The length of the season, for one thing. In much of the rest of the world, the seasons are roughly three months apiece, each one taking a fourth of the year. Here, of course, we joke about having eleven months of winter and one month of bad sledding. But beneath that wild exaggeration there lurks a hidden iceberg of truth. Here the seasons are skewed into disproportion, with winter taking roughly half the year and the others left to share the remainder.
Given this fact, it doesn’t take a genius to figure out that winter’s chores and challenges occupy far too much of a sane person’s life. I mean, how many repetitions of thawing a pipe or scraping a windshield or shoveling a walk or lugging in sticks of firewood does it take before your normally healthy mind begins to whimper? One of the time-tested tactics of torture is to drip water on a person’s head. Each drop is harmless. Cumulatively, the drops grow ever more ominous, and eventually take on enormous psychological force, until the victim’s will to resist is destroyed.

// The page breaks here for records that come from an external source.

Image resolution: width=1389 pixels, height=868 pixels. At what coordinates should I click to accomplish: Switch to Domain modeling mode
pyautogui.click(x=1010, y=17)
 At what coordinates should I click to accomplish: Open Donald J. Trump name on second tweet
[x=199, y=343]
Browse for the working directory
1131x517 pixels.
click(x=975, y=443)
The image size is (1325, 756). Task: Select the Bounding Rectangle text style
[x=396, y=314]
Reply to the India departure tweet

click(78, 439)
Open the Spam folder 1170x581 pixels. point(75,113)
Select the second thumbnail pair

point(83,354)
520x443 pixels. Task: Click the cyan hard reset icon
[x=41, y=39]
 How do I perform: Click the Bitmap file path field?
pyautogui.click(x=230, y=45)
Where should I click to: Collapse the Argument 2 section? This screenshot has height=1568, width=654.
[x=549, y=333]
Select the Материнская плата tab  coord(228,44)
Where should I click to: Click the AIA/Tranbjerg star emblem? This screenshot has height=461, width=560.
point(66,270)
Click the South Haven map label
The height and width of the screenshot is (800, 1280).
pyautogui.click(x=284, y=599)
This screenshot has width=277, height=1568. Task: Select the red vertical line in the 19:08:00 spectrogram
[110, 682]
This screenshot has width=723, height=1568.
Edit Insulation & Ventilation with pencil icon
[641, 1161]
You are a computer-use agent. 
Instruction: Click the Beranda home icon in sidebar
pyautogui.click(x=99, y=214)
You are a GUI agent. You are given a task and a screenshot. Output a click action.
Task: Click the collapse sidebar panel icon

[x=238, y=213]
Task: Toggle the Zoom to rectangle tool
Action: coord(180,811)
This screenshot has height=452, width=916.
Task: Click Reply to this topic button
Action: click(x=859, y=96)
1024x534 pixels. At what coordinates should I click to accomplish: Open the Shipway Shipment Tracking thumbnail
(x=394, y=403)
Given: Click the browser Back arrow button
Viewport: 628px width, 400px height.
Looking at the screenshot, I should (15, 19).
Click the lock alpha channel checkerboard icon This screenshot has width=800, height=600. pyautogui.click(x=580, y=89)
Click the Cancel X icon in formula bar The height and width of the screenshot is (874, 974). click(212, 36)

That, I think, is the real danger of a north woods winter: too many little things repeated over and over and over. Far too much of the same old same old. A few too many drips on the old noggin.
What to do?
Break the pattern. Interrupt the drips.
Watch a movie. Break out the snowshoes. Start a brand new book. Drive to Duluth. Write a long letter to someone you haven’t seen for a long time. Make an overseas phone call. Pack up the family and hightail it to a local motel, ideally one with a swimming pool.
Get creative. How about an outdoor picnic, with a little bonfire and roasted hot dogs and a pot of steaming beans? A toboggan party. Some outdoor baseball with a Nerf or Whiffle ball. A sleepover with friends, where you rest during the day and stay up all night talking. Pasting photos in a scrapbook. Anything to break the rhythm.
And, of course, if all else fails, there’s always the possibility of a last-minute trip to someplace south.
Anywhere south.
Anywhere.
South.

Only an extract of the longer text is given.